-- Opening Marker --

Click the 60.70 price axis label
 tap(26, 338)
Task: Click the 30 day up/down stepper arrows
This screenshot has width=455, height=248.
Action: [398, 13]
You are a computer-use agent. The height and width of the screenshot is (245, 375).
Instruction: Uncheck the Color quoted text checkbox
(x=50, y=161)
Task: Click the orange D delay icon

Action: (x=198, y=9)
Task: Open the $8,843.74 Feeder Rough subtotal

-- Closing Marker --
-- Opening Marker --

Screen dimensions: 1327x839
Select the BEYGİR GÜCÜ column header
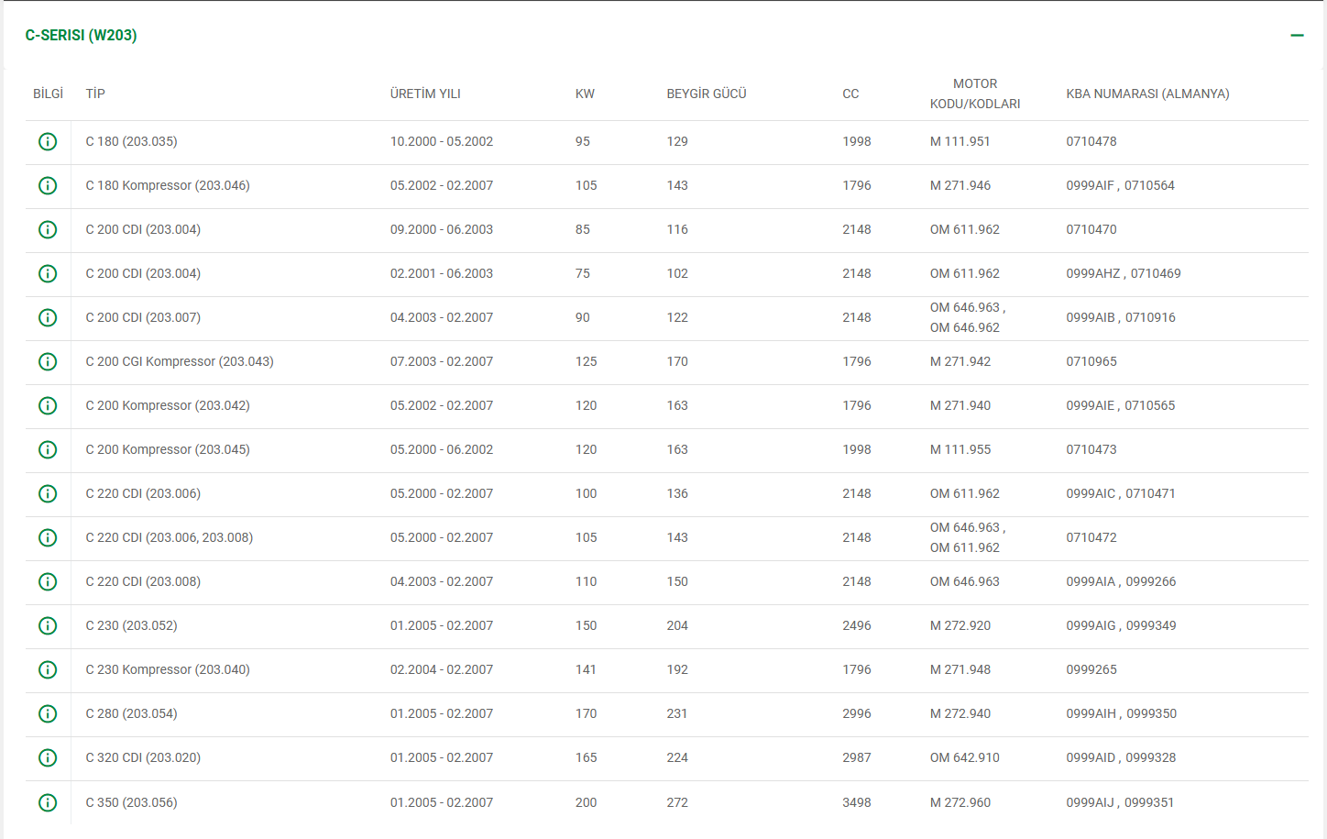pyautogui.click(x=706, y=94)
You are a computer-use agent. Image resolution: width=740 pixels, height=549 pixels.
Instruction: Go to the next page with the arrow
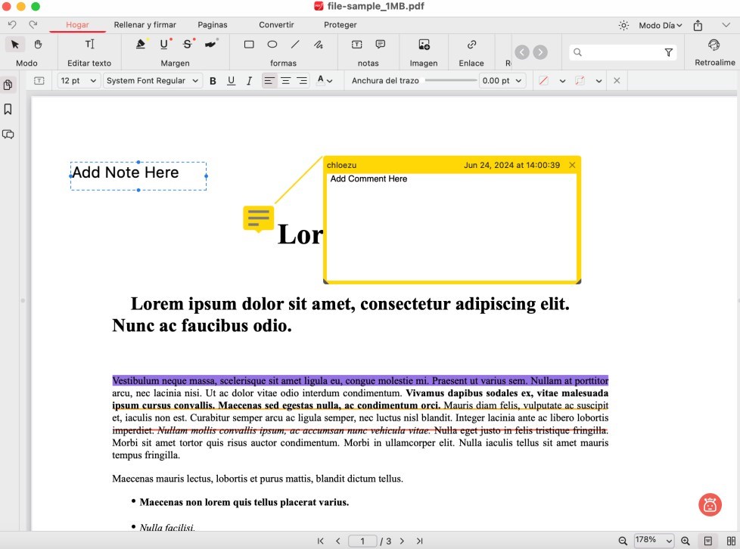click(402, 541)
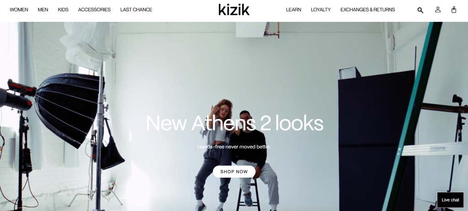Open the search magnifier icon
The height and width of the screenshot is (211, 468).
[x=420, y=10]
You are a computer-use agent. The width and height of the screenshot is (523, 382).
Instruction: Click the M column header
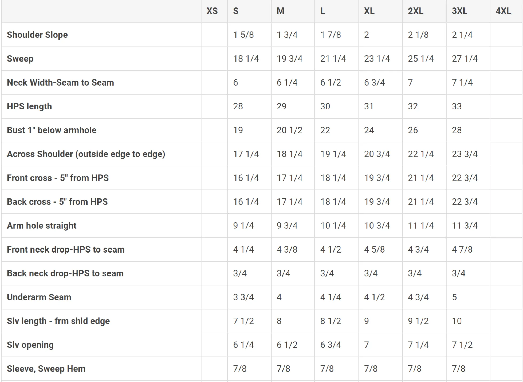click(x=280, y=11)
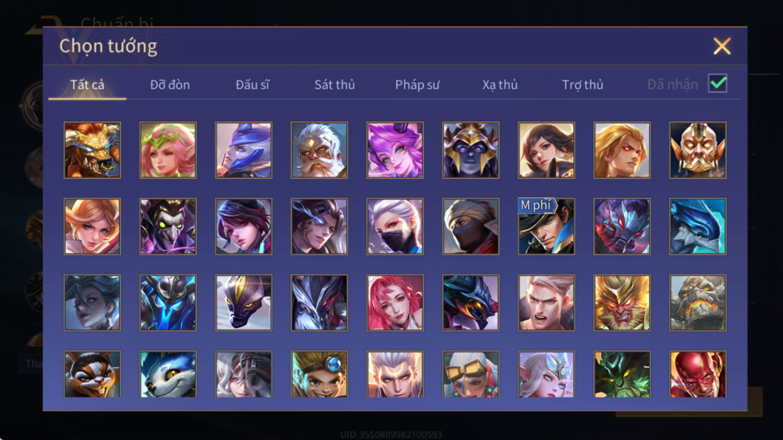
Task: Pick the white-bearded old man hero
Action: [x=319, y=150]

-- Closing Marker --

Assigned task » Given the records above, restate word for word only the lines starting at the one with "Click the 60.70 price axis label" and ending at the one with "Task: Open the".

Completed exercise »
Click the 60.70 price axis label
 tap(26, 338)
Task: Click the 30 day up/down stepper arrows
This screenshot has width=455, height=248.
Action: [398, 13]
You are a computer-use agent. The height and width of the screenshot is (245, 375).
Instruction: Uncheck the Color quoted text checkbox
(x=50, y=161)
Task: Click the orange D delay icon

Action: (x=198, y=9)
Task: Open the $8,843.74 Feeder Rough subtotal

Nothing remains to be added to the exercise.